Since he was one third of the Mexican National Trios Championship team, Metro participated in the 2010 Universal Championship tournament, a 16-man tournament featuring CMLL recognized champions. Metro was part of "Block B" that competed on the August 6, 2010 Super Viernes show. He was the first wrestler eliminated in the seeding battle royal and then lost to Héctor Garza, then-reigning CMLL World Heavyweight Champion, in the first round. On November 18, 2010, Máscara Dorada announced that he was relinquishing his part of the Mexican National Trios Championship due to holding three other championships at the same time. Metro and Stuka, Jr.'s new partner would be determined in an online poll. On December 20, 2010, CMLL announced that Delta had won the poll and was now one third of the championship team, alongside Metro and Stuka, Jr. On January 9, 2011, Metro, Delta and Stuka, Jr. lost the Mexican National Trios Championship to Ángel de Oro, Diamante and Rush, who were the three other options in the online poll. On November 16, Metro formed a new group with Shocker and CMLL newcomers Titán and Tritón.

Diamante Azul (2012–2021)
On February 16, 2012, Metro was repackaged under the ring name "Diamante Azul" (Blue Diamond). He was given a blue mask, trunks and a cape, which all closely resembled the mask and ring gear of lucha libre legend Blue Demon and his successor Blue Demon, Jr. On the August 3 Super Viernes show, Diamante Azul and Atlantis defeated Dragón Rojo, Jr. and Último Guerrero to win the CMLL World Tag Team Championship. On the October 12 Super Viernes show, Diamante Azul won the 2012 Leyenda de Azul tournament, a tournament named after Blue Demon. On November 11, 2012, New Japan Pro-Wrestling (NJPW) announced that Diamante Azul and Rush would team up under the name CMLL Asesino (CMLL Assassins) for the 2012 World Tag League, that would take place from November 20 through December 2. On November 13, 2012, Atlantis and Demonio Azul lost their tag team championship to El Terrible and Tama Tonga. Diamante Azul and Rush entered the World Tag League on November 21, defeating former four-time IWGP Tag Team Champions Tencozy (Hiroyoshi Tenzan and Satoshi Kojima) in their opening match.

##############################

» WHAT THIS EXERCISE ASKS:
1. Answer these questions from the text on Metro's wrestling career:
(a) Who won the online poll to join Metro and Stuka, Jr. in the championship team?
(b) What ring name was Metro given on February 16, 2012?
(c) Which team did Diamante Azul and Rush defeat in their opening World Tag League match?
2. Translate this sentence from the text on Metro's wrestling career into Spanish: "On the October 12 Super Viernes show, Diamante Azul won the 2012 Leyenda de Azul tournament, a tournament named after Blue Demon."
Answer using only the text on Metro's wrestling career and no outside knowledge.

» RECORDED INFORMATION:
##############################

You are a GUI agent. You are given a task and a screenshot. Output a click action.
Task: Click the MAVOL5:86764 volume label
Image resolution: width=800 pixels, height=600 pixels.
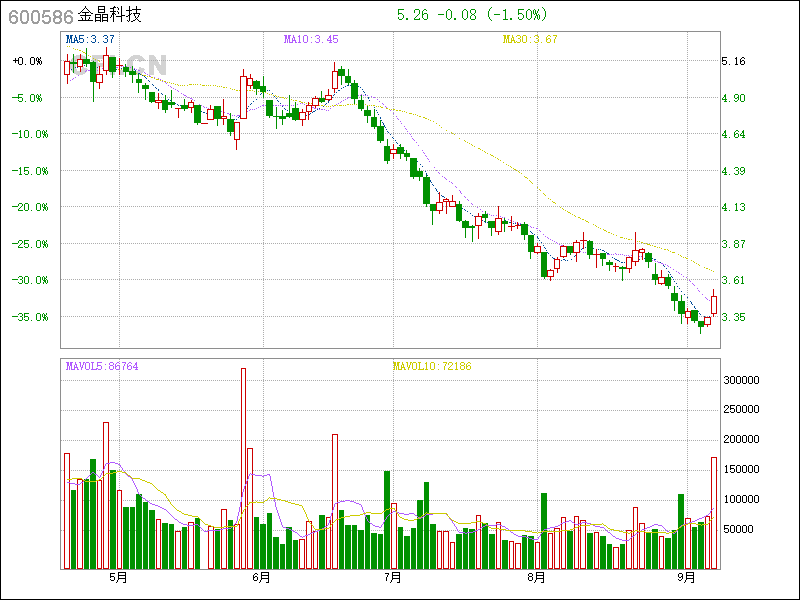(x=102, y=367)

##############################

» SOLUTIONS TO THE EXERCISE:
1.
(a) Delta
(b) Diamante Azul
(c) Tencozy (Hiroyoshi Tenzan and Satoshi Kojima)

2. En el show Super Viernes del 12 de octubre, Diamante Azul ganó el torneo Leyenda de Azul 2012, un torneo nombrado en honor a Blue Demon.